Trumbull Ethics Commission plans three meetings in nine days
TRUMBULL — The Ethics Commission appears to be accelerating its review of a pair of complaints, though the exact nature of the complaints remains unknown.
The commission, which did not meet from June 2017 to September 2019, has met three times since Oct. 12 and has scheduled three more meetings in the nine days between Dec. 13 and Dec. 21.
The commission’s recent meetings have been confidential. What’s known is there have been two complaints — 1-2019 and 2-2019 — filed, although their content or the individuals involved have not been disclosed. Ethics complaints remain private until the commission formally decides to dismiss or move forward with hearing it. Before they do so, however, they often bring in individuals to learn more about the allegations.
Former First Selectman Tim Herbst was one of four individuals to meet with the commission at its Nov. 25 meeting, where complaint 1-2019 was discussed. The commission also interviewed Finance Director Maria Pires, Labor Relations Director Jim Haselkamp and Board of Finance Chairman Elaine Hammers.
Of the four, Herbst is the only one who is not currently a town elected official or employee. He also was the only one to attend the meeting with an attorney, Peter J. Martin.
The Ethics Commission’s bylaws would indicate that Herbst is not the subject of either complaint since he left office two years ago. The commission only has authority over current town officials and employees, or over former officials and employees whose standing with the town has been terminated within the past year. In an emailed comment, Herbst said he was “neither the complainant nor the respondent” in 1-2019.

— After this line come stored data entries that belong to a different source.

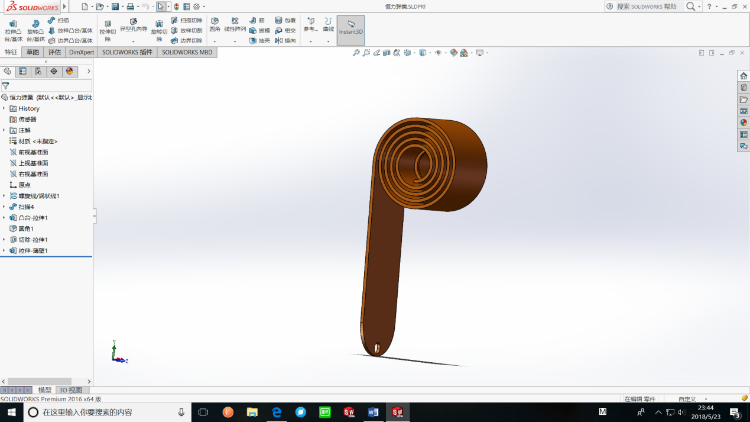Click the feature tree filter icon
Screen dimensions: 750x422
[6, 86]
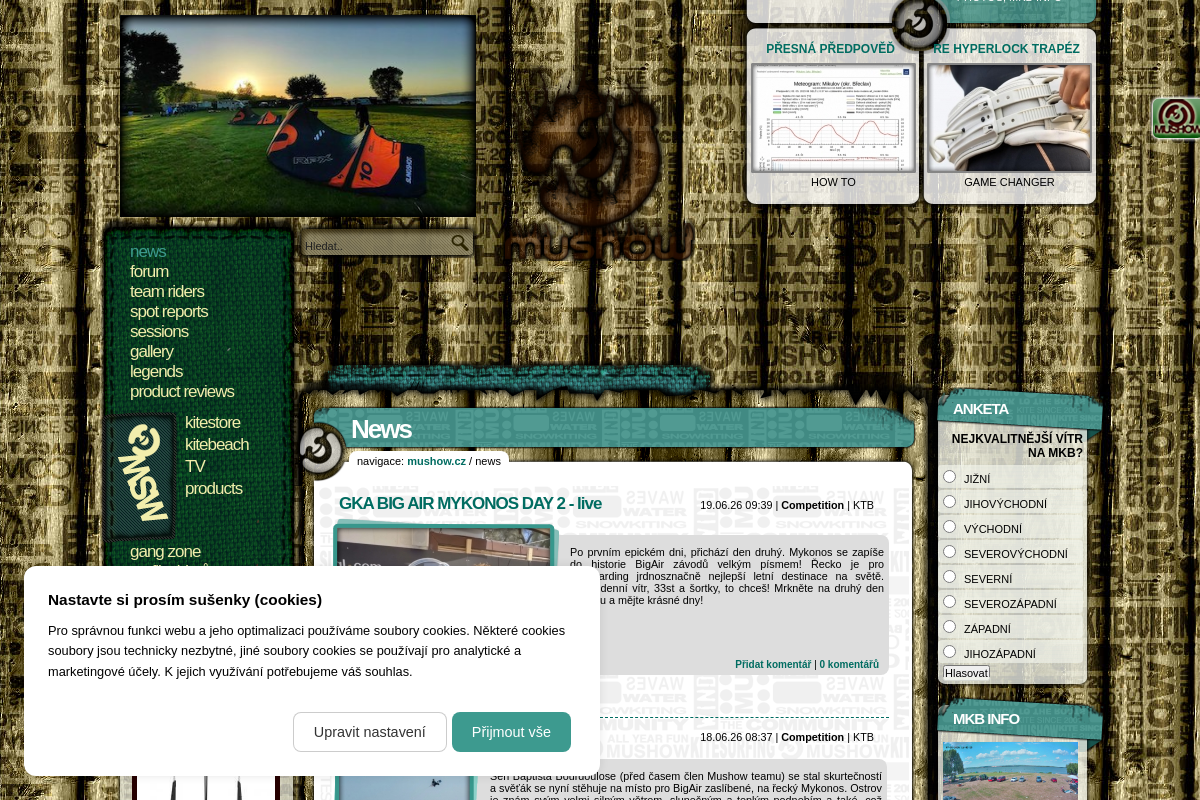Click the Hledat search field
Viewport: 1200px width, 800px height.
click(x=376, y=244)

The commission also discussed that complaint at meetings Oct. 12 and Oct. 28.
At its Nov. 25 meeting, the commission discussed the first case and also began discussions on complaint 2-2019. The Dec. 13, Dec. 17 and Dec. 21 meeting agendas all list 1-2019 and 2-2019 as discussion items.
Under the Town Charter, the Ethics Commission does not have regularly scheduled meetings, instead convening upon receipt of a complaint. The commission consists of five members and two alternates, recommended by the first selectman and approved by a 2/3 vote of the Town Council. Members serve five-year terms with one term expiring each year.
The current commission consists of Attorney Thomas Lee, who serves as chairman, attorneys Laurie Giles and Mark Gurevitz, author and former journalist Charles Slack, and the Rev. Lawrence Fullerton of Black Rock Church. Attorney John Walkley is currently the only alternate.
Gurevitz’s term expired Dec. 2 with the swearing-in of the town’s new slate of elected officials, but commissioners whose terms expire remain on the board until their replacement is confirmed. This became an issue in February 2019 when First Selectman Vicki Tesoro nominated Sujata Gadkar-Wilcox, a constitutional and human rights law professor and two-time recipient of the Robert J. Myers Fellowship from the Carnegie Council for Ethics in International Affairs, for a seat on the commission.
The nomination failed on a 11-10 party-line vote (nominations require 14 votes), with every council Republican voting against the motion. Council Chairman Mary Beth Thornton, a Democrat, called the result “a completely political, partisan vote.”
Republicans acknowledged Gadkar-Wilcox’s qualifications, but defended their votes by expressing a preference for William Brown Jr. to remain on the commission. Brown, a retired military judge whose term had expired in 2017, had remained on the commission since there had been no replacement named, and the commission had not met in the interim.
The GOP members also cited Gadkar-Wilcox’s run for state senate as a reason for their opposition. Brown, citing a desire not to be a distraction, resigned from the Ethics Commission a few days later and the council unanimously approved Slack at its next meeting.
The council had unanimously approved Giles in a routine vote in January 2019.
The council also clashed over a nomination for an Ethics Commission alternate seat in 2015 when Herbst nominated Deacon Sami Bal of St. Nicholas Orthodox Church. The Town Charter mandates that the two alternates cannot be members of the same party. Bal, a Republican for more than 30 years, dropped his GOP affiliation and registered as an unaffiliated voter just days before his nomination. Tesoro, then a member of the Town Council, said the move violated the spirit of the charter.
“If someone is a Republican for 35 years and they change their party affiliation two days before an agenda comes out, to me that just doesn’t seem right,” she said.
Bal was confirmed, but submitted his resignation at the commission’s Oct. 12 2019 meeting.
With Gurevitz’s term having expired, Tesoro could nominate a replacement at any time. When this replacement is seated it would mean that Herbst appointees would no longer make up a majority of the commission. With Democrats holding 16 seats on the council, it is likely a Tesoro nominee would secure the needed 14 votes.
The Town Council’s next meeting is Jan. 6.
Tesoro on Thursday declined to comment on the Ethics Commission’s actions or state when she expected to name a nominee to replace Gurevitz.
“I gave my inauguration speech last Monday,” she said. “Just read that and see how I intend to continue to lead.”